╭─ Texto para leitura

Do exposto resulta que, tendo a transmissão (venda) ocorrido em 14 de julho de 2015, o procedimento para prova do preço efetivo, previsto no artigo 139.º do CIRC, aplicável por remissão expressa do n.º 6 do artigo 44.º do CIRS, deveria ter sido instaurado em janeiro de 2016, ou seja, em Janeiro do ano seguinte àquele em que ocorreu a transmissão, cfr. n.º 3 do referido artigo 139.º, uma vez que o valor patrimonial tributário (VPT) do prédio tornou-se definitivo em 25 de setembro de 2015.
Refira-se que, como resulta do n.º 1 do artigo 15.º-N do Decreto-Lei n.º 287/2003, de 12 de novembro, aditado pela Lei n.º 60-A/2011, de 30 de novembro, o regime especial de determinação do valor patrimonial tributário de prédio ou de parte de prédio urbano a que se refere a participação de rendas aprovada pela Portaria n.º 240/2012, de 10 de agosto, é aplicável aos prédios abrangidos pela avaliação geral. E como referido na alínea f) do probatório, o prédio já tinha sido objeto de avaliação nos termos do CIMI aquando da primeira transmissão (doação) ocorrida após a sua entrada em vigor (01-12-2003).

╰─
╭─ Dados fornecidos

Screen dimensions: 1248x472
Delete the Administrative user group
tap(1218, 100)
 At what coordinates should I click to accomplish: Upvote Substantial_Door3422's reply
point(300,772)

╰─

Tarefas a realizar.
**a.** Transcreva o texto para leitura de "Do exposto resulta" a "setembro de 2015.".
**b.** Segundo o texto para leitura, por que razão o procedimento para prova do preço efetivo deveria ter sido instaurado em janeiro de 2016? Responda em uma a três frases.
A listagem não é necessária.

Lista de respostas.
**a.**
Do exposto resulta que, tendo a transmissão (venda) ocorrido em 14 de julho de 2015, o procedimento para prova do preço efetivo, previsto no artigo 139.º do CIRC, aplicável por remissão expressa do n.º 6 do artigo 44.º do CIRS, deveria ter sido instaurado em janeiro de 2016, ou seja, em Janeiro do ano seguinte àquele em que ocorreu a transmissão, cfr. n.º 3 do referido artigo 139.º, uma vez que o valor patrimonial tributário (VPT) do prédio tornou-se definitivo em 25 de setembro de 2015.

**b.** A venda ocorreu em 14 de julho de 2015. O n.º 3 do artigo 139.º do CIRC determina que o procedimento seja instaurado em janeiro do ano seguinte àquele em que ocorreu a transmissão, uma vez que o valor patrimonial tributário do prédio se tornou definitivo em 25 de setembro de 2015.